Implement workflows:

  • Within one month

  • At first contact

  • Before data sharing

Step 5: Automate notifications if possible

CRM platforms, email automation tools, and onboarding workflows can help.

Step 6: Maintain records of compliance

Keep logs of notifications, including timestamps and delivery methods.

Step 7: Train staff

Sales teams, HR teams, support teams, and marketing staff must understand Article 14 obligations.

Step 8: Review exceptions and document justification

Never assume an exception applies.

Common Mistakes Companies Make with Article 14

  • Failing to send notices when importing data into CRM

  • Assuming publicly available data does not require notification

  • Relying on “legitimate interest” without assessments

  • Not informing individuals within the correct timeframe

  • Assuming data brokers have obtained consent

  • Not documenting data sources clearly

  • Overlooking joint controller scenarios

  • Failing to maintain proof that Article 14 notifications were sent

Regulators across the EU have issued fines specifically because of these errors.
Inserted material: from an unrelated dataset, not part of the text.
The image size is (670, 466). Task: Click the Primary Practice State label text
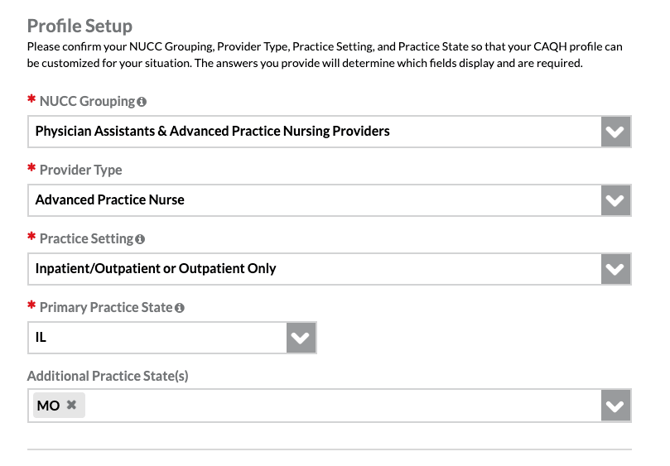click(105, 308)
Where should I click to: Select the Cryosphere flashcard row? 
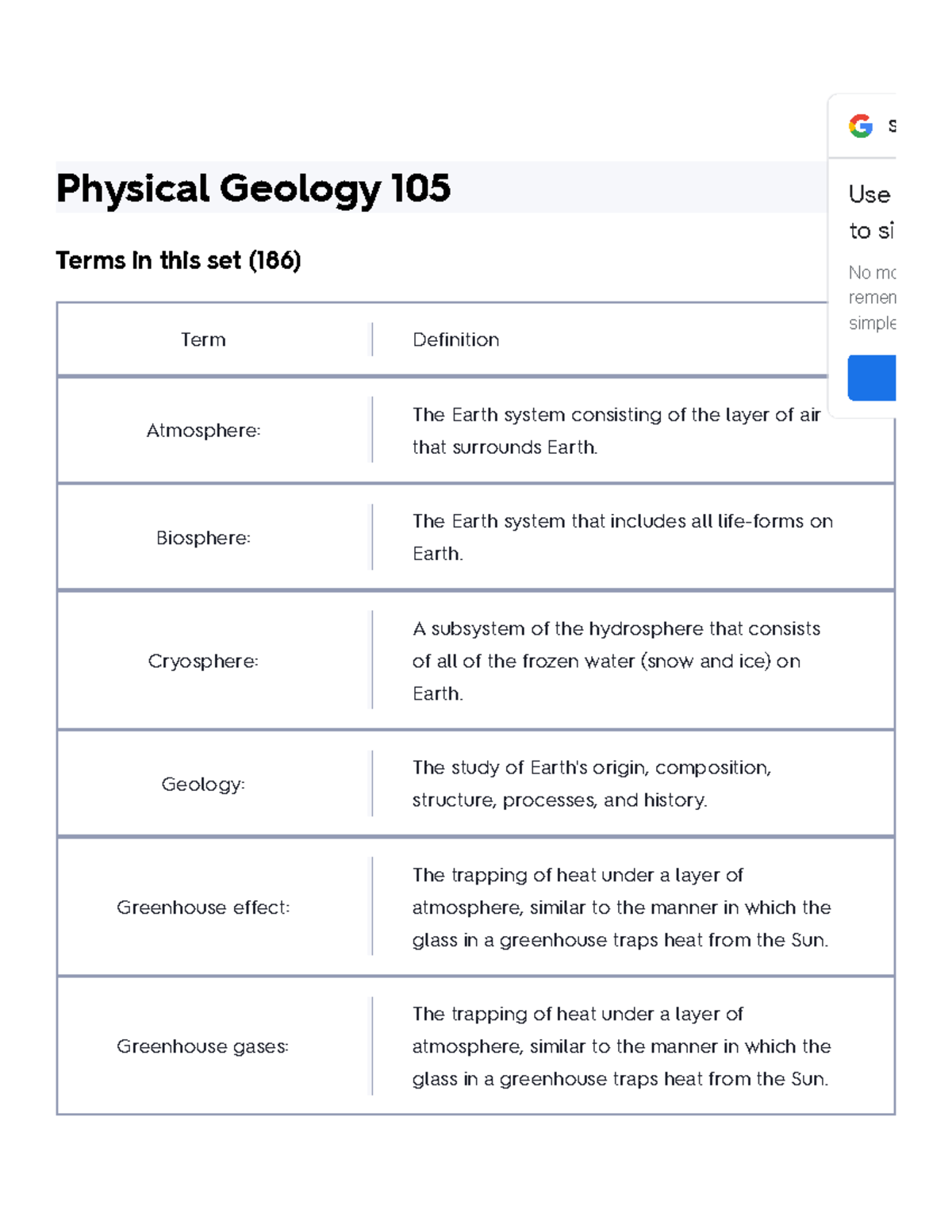[x=203, y=661]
Why Article 14 Compliance Matters More Today

With the rise of AI, large datasets, and automated profiling, regulators have increased scrutiny on indirect data collection. The largest enforcement actions in this area often involve:

  • Online advertising companies

  • Lead generation companies

  • App developers

  • Recruiters

  • Data brokers

  • Insurers

  • Financial services

Transparency is becoming the central theme of modern privacy enforcement, and Article 14 is at the heart of that.

Conclusion: Article 14 Is a Core Component of GDPR Transparency

GDPR Article 14 ensures that individuals remain informed and empowered even when their personal data is obtained indirectly. For organizations, compliance requires a mix of documentation, timely communication, and internal workflows.

By understanding the requirements—especially what information must be provided, when, and under what legal basis—businesses can significantly reduce regulatory risk and demonstrate a commitment to fair and transparent data processing.